[[ Material provided, beginning ]]

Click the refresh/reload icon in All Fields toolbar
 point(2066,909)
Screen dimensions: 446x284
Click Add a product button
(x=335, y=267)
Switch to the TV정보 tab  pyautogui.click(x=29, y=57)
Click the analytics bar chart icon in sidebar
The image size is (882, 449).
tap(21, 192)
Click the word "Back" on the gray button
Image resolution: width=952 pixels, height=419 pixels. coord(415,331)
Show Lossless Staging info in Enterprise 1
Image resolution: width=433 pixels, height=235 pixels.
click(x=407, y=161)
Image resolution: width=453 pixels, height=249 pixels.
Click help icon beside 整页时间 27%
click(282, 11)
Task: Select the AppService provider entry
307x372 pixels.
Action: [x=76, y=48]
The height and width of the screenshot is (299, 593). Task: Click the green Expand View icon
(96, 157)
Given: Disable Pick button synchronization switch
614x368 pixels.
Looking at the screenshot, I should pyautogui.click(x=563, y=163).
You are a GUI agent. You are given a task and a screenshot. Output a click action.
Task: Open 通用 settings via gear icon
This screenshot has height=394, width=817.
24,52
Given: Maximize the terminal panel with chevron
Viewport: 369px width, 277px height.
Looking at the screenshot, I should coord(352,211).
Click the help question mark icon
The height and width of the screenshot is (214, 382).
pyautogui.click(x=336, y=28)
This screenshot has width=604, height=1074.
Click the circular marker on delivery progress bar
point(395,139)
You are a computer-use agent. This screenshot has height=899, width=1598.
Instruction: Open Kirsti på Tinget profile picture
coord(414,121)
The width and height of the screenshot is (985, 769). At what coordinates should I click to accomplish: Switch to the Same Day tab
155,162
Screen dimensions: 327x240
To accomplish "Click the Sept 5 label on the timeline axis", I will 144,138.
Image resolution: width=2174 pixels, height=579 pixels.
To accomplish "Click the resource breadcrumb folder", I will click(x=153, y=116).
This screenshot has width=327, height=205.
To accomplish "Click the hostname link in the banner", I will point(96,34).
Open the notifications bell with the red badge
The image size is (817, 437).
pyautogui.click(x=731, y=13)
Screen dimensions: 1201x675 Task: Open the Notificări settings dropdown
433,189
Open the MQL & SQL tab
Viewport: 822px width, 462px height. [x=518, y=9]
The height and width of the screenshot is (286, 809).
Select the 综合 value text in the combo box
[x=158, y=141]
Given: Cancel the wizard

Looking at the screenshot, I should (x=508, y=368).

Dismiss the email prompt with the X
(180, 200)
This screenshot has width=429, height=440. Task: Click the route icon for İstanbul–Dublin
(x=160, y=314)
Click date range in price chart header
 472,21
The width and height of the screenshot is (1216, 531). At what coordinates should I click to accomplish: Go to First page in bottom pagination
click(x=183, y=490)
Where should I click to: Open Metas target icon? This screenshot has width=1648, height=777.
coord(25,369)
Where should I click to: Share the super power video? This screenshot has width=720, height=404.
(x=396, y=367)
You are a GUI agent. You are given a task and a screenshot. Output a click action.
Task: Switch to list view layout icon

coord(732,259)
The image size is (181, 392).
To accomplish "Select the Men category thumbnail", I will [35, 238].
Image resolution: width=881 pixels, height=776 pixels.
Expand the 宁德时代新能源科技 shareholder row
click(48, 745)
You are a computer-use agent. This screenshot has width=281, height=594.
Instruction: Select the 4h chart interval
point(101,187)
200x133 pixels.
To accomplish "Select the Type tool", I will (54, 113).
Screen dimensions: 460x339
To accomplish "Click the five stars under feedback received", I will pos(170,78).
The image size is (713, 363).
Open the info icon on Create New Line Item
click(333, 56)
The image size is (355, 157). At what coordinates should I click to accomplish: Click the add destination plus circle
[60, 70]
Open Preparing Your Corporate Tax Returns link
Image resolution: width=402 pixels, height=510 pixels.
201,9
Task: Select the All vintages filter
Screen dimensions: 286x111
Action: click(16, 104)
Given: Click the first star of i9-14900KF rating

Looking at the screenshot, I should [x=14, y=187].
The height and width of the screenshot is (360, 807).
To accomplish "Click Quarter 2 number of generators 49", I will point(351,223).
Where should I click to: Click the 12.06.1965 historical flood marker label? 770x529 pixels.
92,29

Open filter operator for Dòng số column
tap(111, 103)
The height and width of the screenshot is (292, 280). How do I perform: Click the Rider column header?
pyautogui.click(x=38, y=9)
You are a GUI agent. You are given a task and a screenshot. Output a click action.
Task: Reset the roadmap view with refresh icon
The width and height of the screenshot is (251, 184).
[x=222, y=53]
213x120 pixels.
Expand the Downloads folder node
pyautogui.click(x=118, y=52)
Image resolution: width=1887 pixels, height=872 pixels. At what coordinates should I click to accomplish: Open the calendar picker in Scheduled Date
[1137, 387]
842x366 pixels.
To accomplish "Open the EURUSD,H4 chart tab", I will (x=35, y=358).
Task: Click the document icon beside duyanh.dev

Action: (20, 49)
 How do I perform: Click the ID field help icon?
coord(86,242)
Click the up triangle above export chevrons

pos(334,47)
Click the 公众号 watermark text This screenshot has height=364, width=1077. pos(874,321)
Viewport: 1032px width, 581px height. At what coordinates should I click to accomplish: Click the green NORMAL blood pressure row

[[ Material provided, end ]]

| Exercise brief |
Please find every line in the records that contains the word "computer", and copy it out.

| Task result |
You are a computer-use agent. This screenshot has height=899, width=1598.
You are a computer-use agent. This screenshot has width=281, height=594.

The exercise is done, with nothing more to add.